Dengan tiket masuk wisatawan mancanegara sebesar Rp150.000 dan wisatawan nusantara sebesar Rp5.000, berdasarkan PP 12 tahun 2014 tentang Penerimaaan Negara Bukan Pajak (PNBP), maka penerimaan pungutan yang disetor oleh Balai TN Komodo kepada kas negara adalah tahun 2014 (Rp5,4 Miliar/M), tahun 2015 (Rp19,20 M), tahun 2016 (Rp22,80 M), tahun 2017 (Rp29,10 M), dan tahun 2018 (Rp33,16 M).
“Terkait dengan TN ini, kami khawatir nantinya akan menjadi privatisasi.

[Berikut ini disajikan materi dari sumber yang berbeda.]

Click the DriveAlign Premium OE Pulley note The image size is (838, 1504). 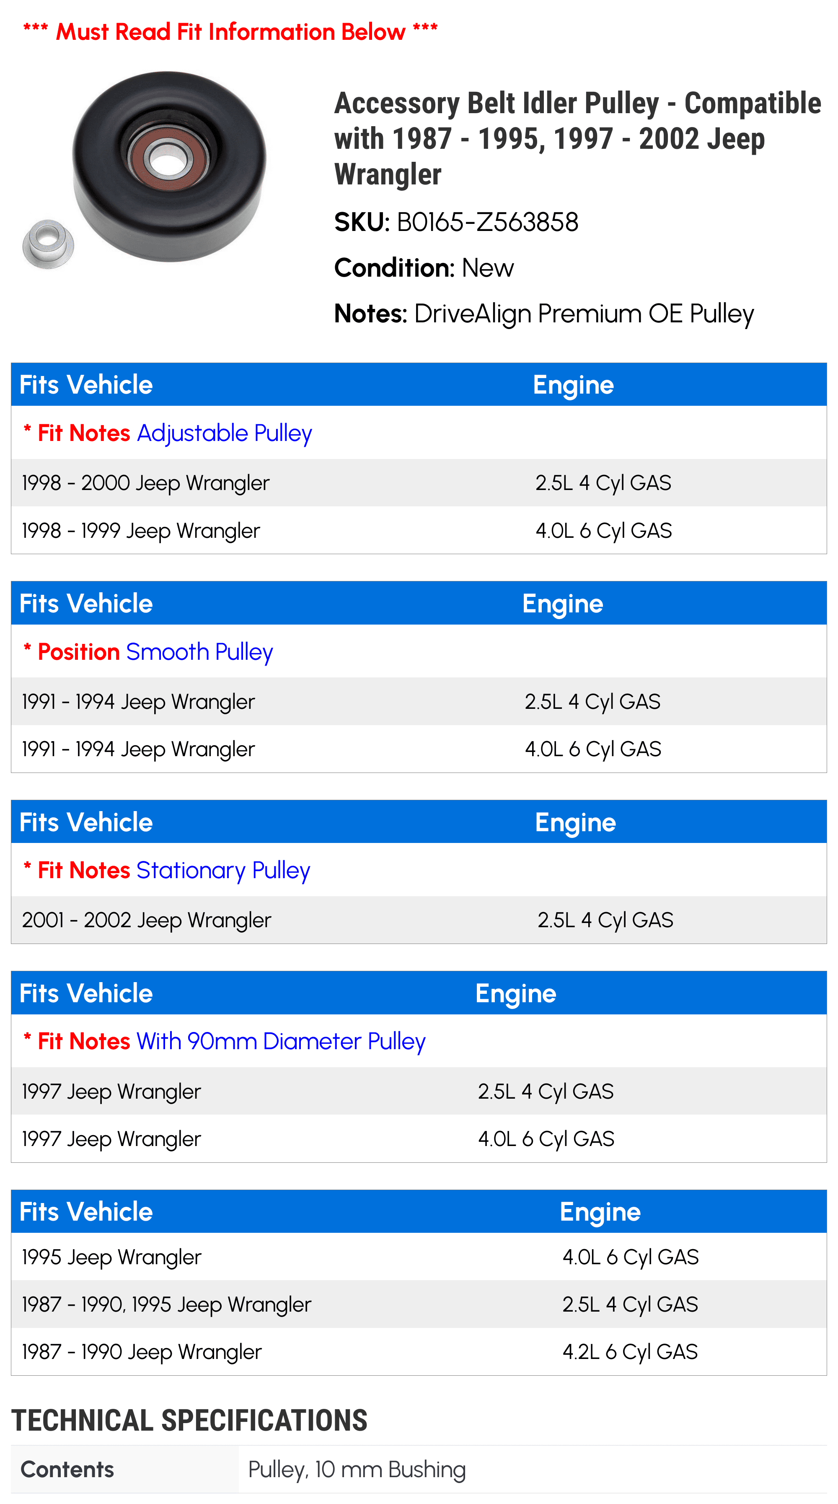(x=544, y=314)
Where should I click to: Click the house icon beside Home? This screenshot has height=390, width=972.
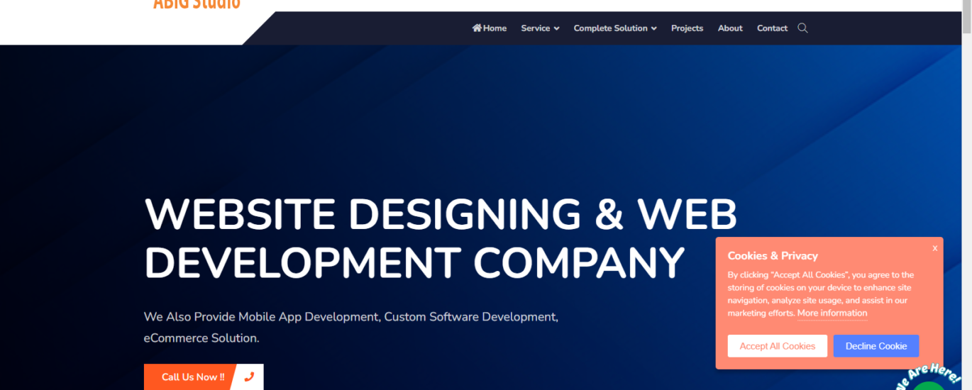pos(477,28)
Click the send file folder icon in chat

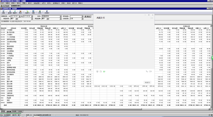tap(101, 71)
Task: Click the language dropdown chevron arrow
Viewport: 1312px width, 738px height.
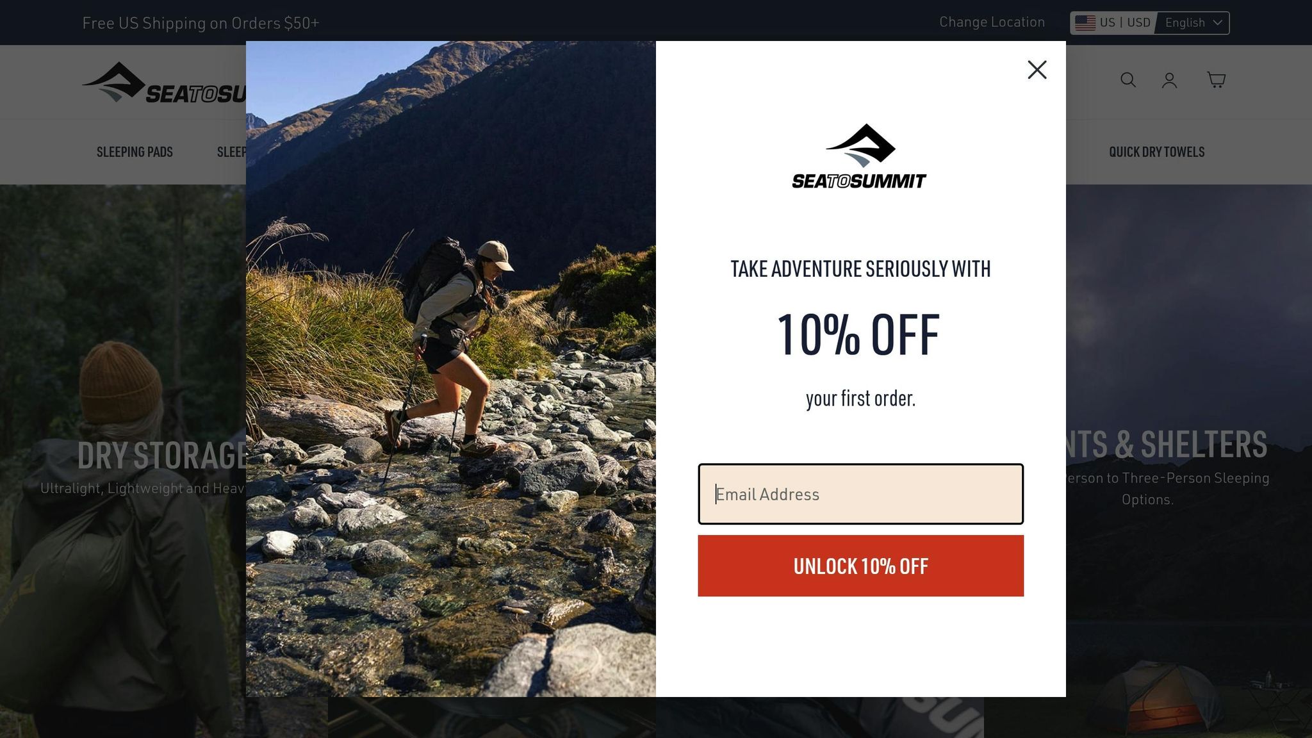Action: click(1217, 22)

Kita tahu pemerintahan saat ini bicara soal kawasan industri pariwasata sebagai pengganti untuk pembangunan ekonomi. Permasalahannya adalah bukan soal model jenis komoditasnya tapi bagaimana model pembangunan ekonomi yang dilaksanakan di lapangan, itu yang harus diperbaiki dulu,” ujar Khalid.
Sebagai informasi, kawasan TN Komodo merupakan salah satu dari lima taman nasional tertua di Indonesia dengan luas 173.300 ha yang terdiri dari 132.572 ha kawasan perairan dan 40.728 ha kawasan daratan. Pada tahun 1977 ditetapkan UNESCO sebagai kawasan Cagar Biosfer, lalu pada tahun 1991 dinyatakan sebagai Situs Warisan Dunia, dan sebagai New 7 Wonders of Nature oleh New 7 Wonders Foundation pada tahun 2012.